Com algum atraso, só hoje assisti a “Malu”, o filme de Pedro Freire, e saí da sessão com a sensação de quem acabou de atravessar uma tempestade de afetos. Daquelas que não dão aviso prévio, mas que chegam com força, derrubando todas as defesas emocionais possíveis. Porque “Malu” não é só um filme. É um reencontro com uma ausência. Um abraço que acontece no tempo errado, mas ainda assim chega.
O filme é uma grande homenagem à atriz Malu Rocha, mãe do diretor. E talvez seja impossível, para quem conheceu Malu pessoalmente, assistir a essa obra sem que um turbilhão de lembranças se instale. Eu e Malu estivemos juntos em dois momentos muito simbólicos da minha trajetória, curiosamente, ambos marcados por chegadas a São Paulo.

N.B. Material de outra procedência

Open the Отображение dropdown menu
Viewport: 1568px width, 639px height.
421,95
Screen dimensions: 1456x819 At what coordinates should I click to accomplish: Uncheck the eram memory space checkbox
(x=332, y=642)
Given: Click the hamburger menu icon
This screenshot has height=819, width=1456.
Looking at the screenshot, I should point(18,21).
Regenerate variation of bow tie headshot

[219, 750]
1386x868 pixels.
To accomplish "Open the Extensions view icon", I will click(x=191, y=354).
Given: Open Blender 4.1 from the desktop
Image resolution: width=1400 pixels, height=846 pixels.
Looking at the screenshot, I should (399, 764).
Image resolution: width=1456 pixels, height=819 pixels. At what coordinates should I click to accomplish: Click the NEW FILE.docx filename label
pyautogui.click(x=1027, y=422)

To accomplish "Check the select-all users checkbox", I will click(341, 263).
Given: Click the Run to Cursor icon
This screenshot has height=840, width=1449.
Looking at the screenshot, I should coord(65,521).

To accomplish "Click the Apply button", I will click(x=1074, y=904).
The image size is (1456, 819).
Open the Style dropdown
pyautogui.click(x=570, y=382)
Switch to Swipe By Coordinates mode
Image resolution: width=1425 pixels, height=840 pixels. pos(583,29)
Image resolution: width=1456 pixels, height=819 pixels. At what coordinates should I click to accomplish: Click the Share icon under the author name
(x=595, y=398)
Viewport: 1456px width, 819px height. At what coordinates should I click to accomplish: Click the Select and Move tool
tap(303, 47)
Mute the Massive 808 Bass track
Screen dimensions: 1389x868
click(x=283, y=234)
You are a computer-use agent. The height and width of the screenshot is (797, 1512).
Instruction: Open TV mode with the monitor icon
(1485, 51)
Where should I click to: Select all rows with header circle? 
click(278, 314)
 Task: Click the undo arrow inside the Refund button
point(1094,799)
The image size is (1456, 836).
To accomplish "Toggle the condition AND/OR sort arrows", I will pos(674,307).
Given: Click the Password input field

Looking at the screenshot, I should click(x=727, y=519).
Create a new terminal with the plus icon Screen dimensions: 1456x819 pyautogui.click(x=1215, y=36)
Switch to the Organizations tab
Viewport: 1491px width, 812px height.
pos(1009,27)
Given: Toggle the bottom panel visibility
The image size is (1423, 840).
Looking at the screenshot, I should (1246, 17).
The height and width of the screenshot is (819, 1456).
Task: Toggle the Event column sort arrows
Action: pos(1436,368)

A primeira vez foi em 1989, quando fundamos Os Satyros. Estávamos começando, cheios de incertezas e de uma coragem que hoje me parece até irresponsável. Malu estava por perto, com sua energia vibrante, aquela mistura de intensidade e doçura que só ela tinha. A segunda vez foi em 2001, quando retornávamos à cidade e criávamos o Espaço dos Satyros na Praça Roosevelt, outro momento de fundação, outro salto no escuro. Mais uma vez, lá estava ela. Como uma dessas figuras que parecem surgir sempre que a vida nos convida a um recomeço.
Malu era uma explosão. Inteligente, sensível, sempre com uma presença arrebatadora. No convívio social, era deliciosamente incrível. Sabia fazer da conversa uma festa, do encontro um evento. E linda. Muito linda. Daquelas belezas que não pedem licença, que simplesmente ocupam o espaço.
Guardo na memória, com nitidez quase fotográfica, o dia em que a vi no palco do Teatro do Bixiga, em 1989, na peça “A Mancha Roxa”, de Plínio Marcos, dirigida por Roberto Lage. Contracenava com sua filha, Isadora Ferrite. Um grande trabalho das duas. Uma entrega de cena daquelas que marcam quem assiste.
Ver agora o filme“Malu”é também revisitar tudo isso. Pedro Freire construiu uma ode à relação de um filho com sua mãe, mas também um retrato honesto, cru e imensamente afetuoso de quem foi Malu Rocha. O filme transborda poesia, mas nunca escorrega para o sentimentalismo fácil. Não há romantização. Há vida. Vida em excesso, vida em descontrole, vida naquilo que ela tem de mais brutal e de mais bonito: a impermanência.
O trabalho das atrizes em “Malu” é de uma precisão e delicadeza raras. Yara de Novaes, Juliana Carneiro da Cunha e Carol Duarte constroem, juntas, um desenho emocional que atravessa a tela com a força de quem conhece profundamente as sutilezas do humano. Yara, em especial, impressiona. Em muitos momentos, chega a ficar muito parecida com a própria Malu Rocha, não exatamente nos traços, mas na energia, na respiração, no modo como ocupa os espaços. Juliana e Carol, com percursos e registros diferentes, entregam atuações que ampliam o campo de afeto do filme — são três camadas de um mesmo amor, de uma mesma ausência. Um trio de mulheres absolutamente entregues, que transformam a trama em carne viva, emoção e presença
O roteiro, a direção, a fotografia, tudo parece conspirar para criar um espaço de memória e de presença. O espectador vai sendo tragado para dentro de uma história que é ao mesmo tempo íntima e universal. Cada silêncio diz muito. Cada gesto, cada crise, cada reconciliação improvisada dentro daquela narrativa fala sobre o que é amar alguém e, mais ainda, o que é sobreviver a essa pessoa quando ela se vai.
Malu é também um filme sobre o ofício do ator. Sobre a exposição, a entrega e o preço que se paga por uma vida dedicada à arte. E nesse aspecto, é impossível não se reconhecer, ali na tela, ecos das nossas histórias e das de tantos artistas que transitam entre o palco, a televisão, os bastidores, sempre buscando um lugar onde a própria existência faça algum sentido.
Para mim, “Malu” é, sem exagero, um dos grandes filmes nacionais de sempre. E o melhor filme de 2024. Um filme que vai muito além da biografia, porque, no fim, ele fala de algo que nos atravessa a todos: a tentativa desesperada, mas sempre incrível, de manter vivo aquilo que a morte insiste em levar.
Pedro Freire não fez só um filme sobre a mãe. Fez um filme sobre todos nós. Sobre tudo que amamos. Sobre tudo que, um dia, inevitavelmente, vamos perder.